Stolle's victory continued an impressive tradition of Australian clutch wins. In the millennium that the USLTA swearshas been only 11 years—since Tony Trabert won the nationals by beating Lew Hoad in the semis and Ken Rosewall in the finals—20 Aussies have reached the semifinals at Forest Hills, and not one of them has lost either his semifinal or final match except to another Australian. During the same period, 11 Americans have reached the semis, and only one of them—Frank Froehling in 1963—gained the finals, where he lost, of course.
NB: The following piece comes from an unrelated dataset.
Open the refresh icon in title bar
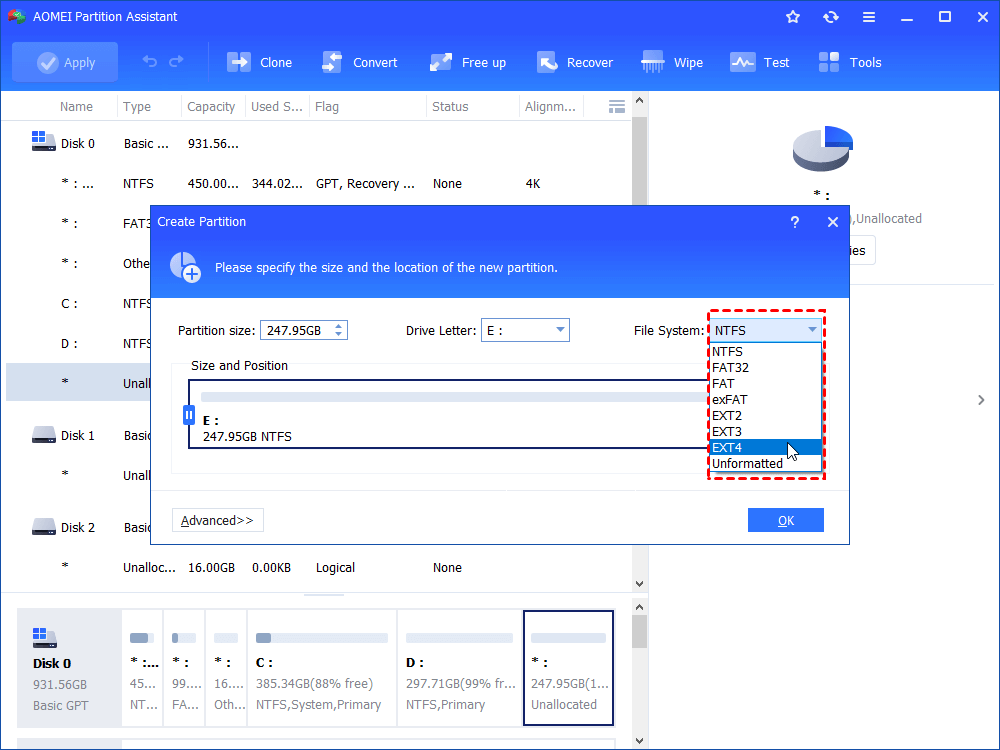Image resolution: width=1000 pixels, height=750 pixels. tap(830, 16)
The cold figures of U.S. frustration and Australian glory are overwhelming. Consider these simple statistics: 12.5% of all players who participate in the round of 16 (the fourth round) will qualify for the finals. But in this Dark Age of U.S. tennis hardly 1% of U.S. players who have made the "16s" have lasted to the finals. In short, we are 1 for 83. On the other hand, of the 38 Aussies who have made this round, 17 of them, 44.7%, have won their way to the finals.
The statistics of head-on combat are even more embarrassing. Counting all matches since 1956 in the fourth, quarter-final, semifinal and final rounds, U.S. and Australian players have met each other 49 times. The Australians have won 38 of these, for a devastating .775 win percentage, which is good enough in most years to win the American League, the National League, the Run for the Roses and Cook County, Illinois. Moreover, the later the round, the better the Australians. They are 12-3 over us in the quarters, 7-0 in the semis.
Despite these devastating statistics, the USLTA persists in overlooking most Australians, while seeding Americans on a first-star-I-see-tonight basis. This year Ashe, Graebner and Richey were seeded fifth, seventh and eighth, while Stolle, Newcombe and Davidson were all ignored. (In 1957, the last time a nonseed—Australian Mal Anderson—won, U.S. players were seeded 2, 4, 6, 7, 8.) But in proving once again that they cannot evaluate players any better than they can produce them, the USLTA succeeded in getting the Aussies hopped up for the event.